BRASIL – PGR envia manifestação sobre estadia de Bolsonaro na Embaixada da Hungria ao STF em segredo de Justiça
O ministro Alexandre de Moraes, relator do caso, havia concedido um prazo de cinco dias para que a procuradoria se manifestasse sobre as explicações de Bolsonaro a respeito do episódio. A situação veio à tona após o jornal The New York Times reportar que o ex-presidente permaneceu na embaixada entre os dias 12 e 14 de fevereiro deste ano.
Anteriormente, em 8 de fevereiro, Bolsonaro teve seu passaporte apreendido por determinação de Moraes, em meio às investigações da Operação Tempus Veritatis, que versa sobre uma possível tentativa de golpe de Estado no país após as eleições de 2022. Vale ressaltar que, de acordo com as normas internacionais, a embaixada é considerada território inviolável pelas autoridades brasileiras.

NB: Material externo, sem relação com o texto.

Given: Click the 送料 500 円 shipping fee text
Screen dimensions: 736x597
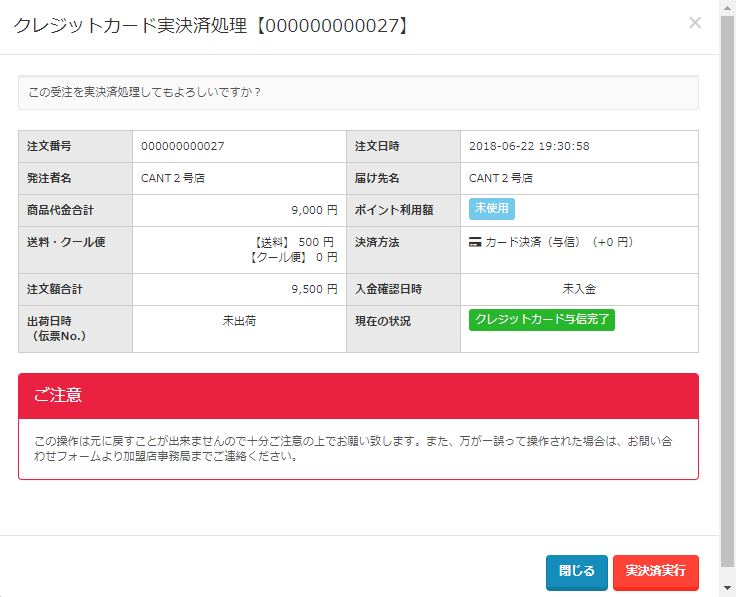Looking at the screenshot, I should click(x=295, y=242).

A defesa do ex-presidente refutou a possibilidade de ele ter solicitado asilo político na embaixada, afirmando que Bolsonaro não tinha receios em relação a uma eventual prisão. É destacada a estreita relação política entre Bolsonaro e o primeiro-ministro húngaro, Viktor Orbán, que já se visitaram e trocaram elogios em diversas ocasiões.

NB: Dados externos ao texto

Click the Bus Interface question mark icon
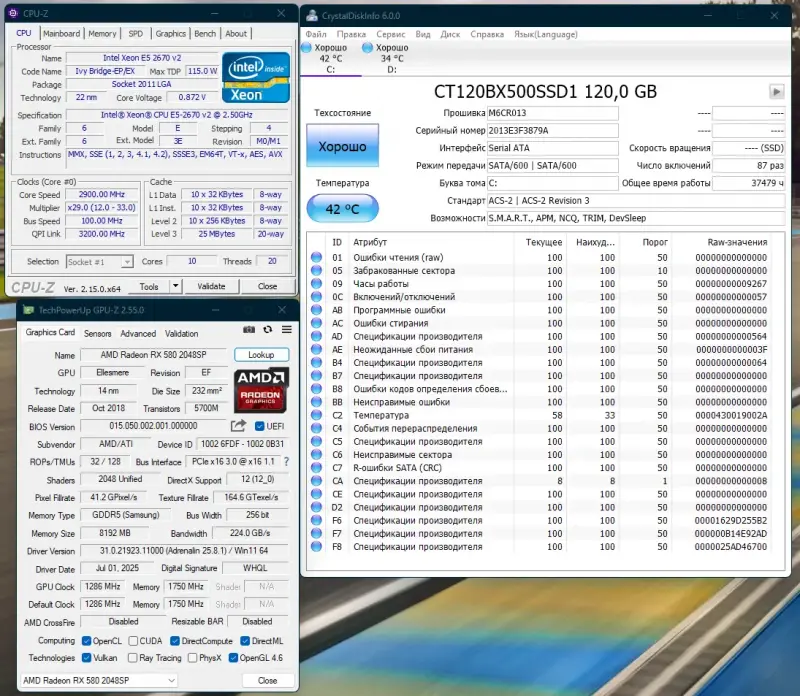 pyautogui.click(x=285, y=463)
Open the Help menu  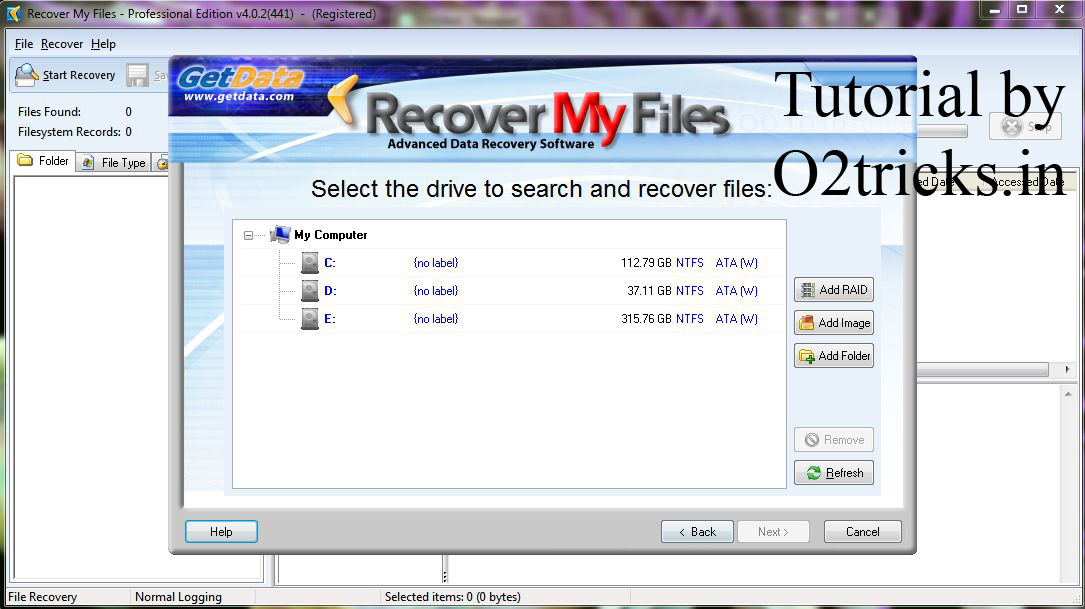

O The New York Times analisou imagens de câmeras de segurança e de satélite que indicam Bolsonaro chegando à embaixada em meados de fevereiro e saindo dois dias depois. Durante sua estadia, a embaixada estava praticamente desocupada, com exceção de alguns diplomatas locais de férias. Há relatos de contatos entre os funcionários húngaros e brasileiros, informando sobre a suspensão das atividades devido ao feriado de carnaval.